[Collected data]
════════════════════
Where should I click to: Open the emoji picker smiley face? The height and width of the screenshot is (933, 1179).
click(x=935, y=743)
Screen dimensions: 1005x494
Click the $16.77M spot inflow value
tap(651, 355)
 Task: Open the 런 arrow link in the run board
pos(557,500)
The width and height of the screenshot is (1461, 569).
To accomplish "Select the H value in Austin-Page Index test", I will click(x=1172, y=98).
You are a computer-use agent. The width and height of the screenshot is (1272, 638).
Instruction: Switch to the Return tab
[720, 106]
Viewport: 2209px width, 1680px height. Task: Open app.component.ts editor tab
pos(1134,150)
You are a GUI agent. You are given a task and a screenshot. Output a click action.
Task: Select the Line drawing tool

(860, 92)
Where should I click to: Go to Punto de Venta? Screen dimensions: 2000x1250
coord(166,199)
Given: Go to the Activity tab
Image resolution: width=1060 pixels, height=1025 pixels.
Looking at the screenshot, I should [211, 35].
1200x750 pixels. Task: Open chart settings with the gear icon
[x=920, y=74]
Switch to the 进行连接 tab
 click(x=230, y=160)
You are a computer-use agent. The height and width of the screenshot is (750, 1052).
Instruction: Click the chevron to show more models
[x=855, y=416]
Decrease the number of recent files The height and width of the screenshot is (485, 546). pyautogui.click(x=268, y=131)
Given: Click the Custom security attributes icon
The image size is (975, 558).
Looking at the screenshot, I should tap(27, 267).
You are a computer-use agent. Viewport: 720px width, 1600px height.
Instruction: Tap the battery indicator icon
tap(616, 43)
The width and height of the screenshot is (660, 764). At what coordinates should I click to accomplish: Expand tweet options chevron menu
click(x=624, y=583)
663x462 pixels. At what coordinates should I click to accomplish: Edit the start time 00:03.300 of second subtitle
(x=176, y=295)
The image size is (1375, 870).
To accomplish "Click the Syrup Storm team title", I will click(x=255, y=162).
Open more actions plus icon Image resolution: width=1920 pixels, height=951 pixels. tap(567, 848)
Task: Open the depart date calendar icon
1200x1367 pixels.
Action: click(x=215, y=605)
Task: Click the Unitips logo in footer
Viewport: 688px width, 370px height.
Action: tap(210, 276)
════════════════════
▶ AIM OF THE TASK
Give only the lines from the one holding "Instruction: Switch to the Return tab" through the one holding "You are a computer-use agent. Viewport: 720px", each restated exactly as it appears above.

▶ OUTPUT
Instruction: Switch to the Return tab
[720, 106]
Viewport: 2209px width, 1680px height. Task: Open app.component.ts editor tab
pos(1134,150)
You are a GUI agent. You are given a task and a screenshot. Output a click action.
Task: Select the Line drawing tool

(860, 92)
Where should I click to: Go to Punto de Venta? Screen dimensions: 2000x1250
coord(166,199)
Given: Go to the Activity tab
Image resolution: width=1060 pixels, height=1025 pixels.
Looking at the screenshot, I should [211, 35].
1200x750 pixels. Task: Open chart settings with the gear icon
[x=920, y=74]
Switch to the 进行连接 tab
 click(x=230, y=160)
You are a computer-use agent. The height and width of the screenshot is (750, 1052).
Instruction: Click the chevron to show more models
[x=855, y=416]
Decrease the number of recent files The height and width of the screenshot is (485, 546). pyautogui.click(x=268, y=131)
Given: Click the Custom security attributes icon
The image size is (975, 558).
Looking at the screenshot, I should tap(27, 267).
You are a computer-use agent. Viewport: 720px width, 1600px height.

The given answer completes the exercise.